● THE PROBLEM:
Can you copy, without any change, the lines of the records from the very first one through the line containing "coord(428,29)", including both?

Rows of pointing data:
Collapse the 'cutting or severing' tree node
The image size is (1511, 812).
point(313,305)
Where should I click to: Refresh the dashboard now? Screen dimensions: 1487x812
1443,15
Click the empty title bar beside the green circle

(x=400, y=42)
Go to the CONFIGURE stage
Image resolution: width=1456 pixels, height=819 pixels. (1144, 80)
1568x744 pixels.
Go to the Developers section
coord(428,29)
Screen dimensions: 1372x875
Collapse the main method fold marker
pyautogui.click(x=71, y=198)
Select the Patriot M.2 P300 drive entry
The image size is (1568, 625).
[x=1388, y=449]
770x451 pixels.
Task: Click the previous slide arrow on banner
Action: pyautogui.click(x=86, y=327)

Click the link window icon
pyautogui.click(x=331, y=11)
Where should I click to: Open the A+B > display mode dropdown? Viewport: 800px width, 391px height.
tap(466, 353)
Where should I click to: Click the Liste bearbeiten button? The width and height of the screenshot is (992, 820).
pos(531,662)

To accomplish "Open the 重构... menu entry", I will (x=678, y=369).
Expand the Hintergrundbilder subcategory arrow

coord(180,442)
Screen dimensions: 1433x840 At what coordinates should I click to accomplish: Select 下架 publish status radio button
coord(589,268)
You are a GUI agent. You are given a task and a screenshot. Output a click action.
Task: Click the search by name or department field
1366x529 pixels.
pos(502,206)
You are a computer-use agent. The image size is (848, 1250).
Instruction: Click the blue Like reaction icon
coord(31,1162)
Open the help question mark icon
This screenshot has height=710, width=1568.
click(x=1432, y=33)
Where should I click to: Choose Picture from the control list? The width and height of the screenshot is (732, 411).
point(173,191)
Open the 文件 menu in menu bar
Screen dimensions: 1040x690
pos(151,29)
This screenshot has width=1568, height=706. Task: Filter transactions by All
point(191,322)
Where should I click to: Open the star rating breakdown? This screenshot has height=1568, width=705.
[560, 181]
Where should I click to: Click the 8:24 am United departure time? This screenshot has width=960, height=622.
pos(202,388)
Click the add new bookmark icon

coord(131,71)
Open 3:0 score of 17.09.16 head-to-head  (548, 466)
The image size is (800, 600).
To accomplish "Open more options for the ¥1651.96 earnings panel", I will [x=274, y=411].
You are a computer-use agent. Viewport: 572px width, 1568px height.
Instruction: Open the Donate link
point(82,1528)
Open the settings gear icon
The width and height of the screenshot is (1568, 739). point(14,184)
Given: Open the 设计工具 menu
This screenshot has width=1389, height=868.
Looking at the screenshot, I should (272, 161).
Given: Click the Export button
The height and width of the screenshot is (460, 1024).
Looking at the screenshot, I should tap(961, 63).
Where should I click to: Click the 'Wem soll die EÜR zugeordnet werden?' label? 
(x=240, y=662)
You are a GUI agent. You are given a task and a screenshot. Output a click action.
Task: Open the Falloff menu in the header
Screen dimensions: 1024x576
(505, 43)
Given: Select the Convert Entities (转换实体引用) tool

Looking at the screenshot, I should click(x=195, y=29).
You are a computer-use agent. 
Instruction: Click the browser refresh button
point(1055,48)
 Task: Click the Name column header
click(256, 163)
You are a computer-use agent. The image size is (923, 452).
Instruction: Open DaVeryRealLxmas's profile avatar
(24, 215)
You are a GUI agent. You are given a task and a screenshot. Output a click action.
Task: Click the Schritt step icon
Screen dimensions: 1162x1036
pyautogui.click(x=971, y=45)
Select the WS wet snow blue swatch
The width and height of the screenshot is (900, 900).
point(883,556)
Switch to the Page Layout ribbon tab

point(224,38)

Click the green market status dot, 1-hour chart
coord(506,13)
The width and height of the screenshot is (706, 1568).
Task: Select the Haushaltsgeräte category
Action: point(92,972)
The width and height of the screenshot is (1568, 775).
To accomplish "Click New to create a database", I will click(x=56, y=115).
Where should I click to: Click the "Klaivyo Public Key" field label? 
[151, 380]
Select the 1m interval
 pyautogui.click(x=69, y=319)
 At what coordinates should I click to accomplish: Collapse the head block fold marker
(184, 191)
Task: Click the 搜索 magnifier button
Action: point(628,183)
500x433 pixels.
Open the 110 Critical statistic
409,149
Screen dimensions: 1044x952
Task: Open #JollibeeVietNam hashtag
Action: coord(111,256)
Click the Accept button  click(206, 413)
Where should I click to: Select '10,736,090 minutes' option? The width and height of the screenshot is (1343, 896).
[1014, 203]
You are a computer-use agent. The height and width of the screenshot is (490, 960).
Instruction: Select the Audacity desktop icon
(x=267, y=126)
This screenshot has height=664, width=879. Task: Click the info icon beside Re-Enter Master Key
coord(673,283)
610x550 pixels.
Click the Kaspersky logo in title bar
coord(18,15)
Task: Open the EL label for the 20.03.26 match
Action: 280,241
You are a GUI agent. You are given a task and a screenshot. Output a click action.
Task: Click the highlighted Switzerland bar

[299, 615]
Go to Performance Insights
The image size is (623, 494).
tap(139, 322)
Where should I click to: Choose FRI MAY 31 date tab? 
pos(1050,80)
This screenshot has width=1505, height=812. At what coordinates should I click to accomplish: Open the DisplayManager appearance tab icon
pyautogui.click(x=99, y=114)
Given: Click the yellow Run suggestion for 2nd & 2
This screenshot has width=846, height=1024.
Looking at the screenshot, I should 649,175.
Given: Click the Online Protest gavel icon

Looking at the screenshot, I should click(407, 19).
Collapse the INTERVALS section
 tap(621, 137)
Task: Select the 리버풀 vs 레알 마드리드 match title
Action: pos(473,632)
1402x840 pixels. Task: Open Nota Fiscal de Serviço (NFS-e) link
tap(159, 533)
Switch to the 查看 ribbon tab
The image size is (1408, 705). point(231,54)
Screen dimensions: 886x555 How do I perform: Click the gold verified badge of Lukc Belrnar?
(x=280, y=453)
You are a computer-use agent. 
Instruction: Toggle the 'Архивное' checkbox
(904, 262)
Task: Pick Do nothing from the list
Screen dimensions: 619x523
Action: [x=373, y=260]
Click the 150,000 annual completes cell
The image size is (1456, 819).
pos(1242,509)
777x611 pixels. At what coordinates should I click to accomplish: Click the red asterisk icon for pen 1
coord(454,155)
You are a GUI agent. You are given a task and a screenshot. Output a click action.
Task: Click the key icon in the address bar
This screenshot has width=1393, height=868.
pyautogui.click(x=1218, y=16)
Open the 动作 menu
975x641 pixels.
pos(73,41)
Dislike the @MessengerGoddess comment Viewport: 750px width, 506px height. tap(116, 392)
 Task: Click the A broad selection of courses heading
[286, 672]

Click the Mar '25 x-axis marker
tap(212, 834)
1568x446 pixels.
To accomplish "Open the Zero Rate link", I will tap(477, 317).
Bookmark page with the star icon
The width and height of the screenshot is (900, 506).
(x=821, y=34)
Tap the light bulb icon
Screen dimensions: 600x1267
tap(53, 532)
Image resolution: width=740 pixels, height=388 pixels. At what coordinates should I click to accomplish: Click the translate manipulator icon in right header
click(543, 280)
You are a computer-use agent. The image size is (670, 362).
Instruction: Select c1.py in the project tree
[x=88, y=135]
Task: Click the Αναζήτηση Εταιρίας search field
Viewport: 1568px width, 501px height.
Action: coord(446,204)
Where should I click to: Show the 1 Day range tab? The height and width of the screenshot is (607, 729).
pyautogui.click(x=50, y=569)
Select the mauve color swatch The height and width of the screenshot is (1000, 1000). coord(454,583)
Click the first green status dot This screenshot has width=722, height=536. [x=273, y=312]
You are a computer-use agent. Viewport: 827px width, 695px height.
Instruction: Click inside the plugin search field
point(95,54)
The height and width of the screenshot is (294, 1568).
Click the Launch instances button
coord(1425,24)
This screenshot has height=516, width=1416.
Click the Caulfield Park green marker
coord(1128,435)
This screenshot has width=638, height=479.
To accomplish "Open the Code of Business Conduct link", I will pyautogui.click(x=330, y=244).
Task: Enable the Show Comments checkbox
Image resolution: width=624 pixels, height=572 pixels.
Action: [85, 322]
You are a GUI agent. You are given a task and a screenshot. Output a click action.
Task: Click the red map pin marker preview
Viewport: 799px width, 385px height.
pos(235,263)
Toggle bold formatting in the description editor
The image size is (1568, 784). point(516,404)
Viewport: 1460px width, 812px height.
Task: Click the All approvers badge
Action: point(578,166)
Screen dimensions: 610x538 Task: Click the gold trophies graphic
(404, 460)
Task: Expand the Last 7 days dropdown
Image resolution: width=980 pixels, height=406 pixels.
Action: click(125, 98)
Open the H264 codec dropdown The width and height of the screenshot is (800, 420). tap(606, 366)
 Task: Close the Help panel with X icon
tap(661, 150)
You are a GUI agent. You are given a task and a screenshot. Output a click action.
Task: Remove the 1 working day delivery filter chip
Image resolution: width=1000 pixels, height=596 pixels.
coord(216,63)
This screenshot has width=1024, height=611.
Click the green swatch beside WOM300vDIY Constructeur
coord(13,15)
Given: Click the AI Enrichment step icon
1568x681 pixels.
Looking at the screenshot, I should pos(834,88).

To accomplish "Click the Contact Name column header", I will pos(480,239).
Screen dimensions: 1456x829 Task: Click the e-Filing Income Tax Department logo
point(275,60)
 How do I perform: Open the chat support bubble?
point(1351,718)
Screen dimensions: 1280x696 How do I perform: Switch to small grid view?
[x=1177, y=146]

● TASK RESPONSE:
Collapse the 'cutting or severing' tree node
The image size is (1511, 812).
point(313,305)
Where should I click to: Refresh the dashboard now? Screen dimensions: 1487x812
1443,15
Click the empty title bar beside the green circle

(x=400, y=42)
Go to the CONFIGURE stage
Image resolution: width=1456 pixels, height=819 pixels. (1144, 80)
1568x744 pixels.
Go to the Developers section
coord(428,29)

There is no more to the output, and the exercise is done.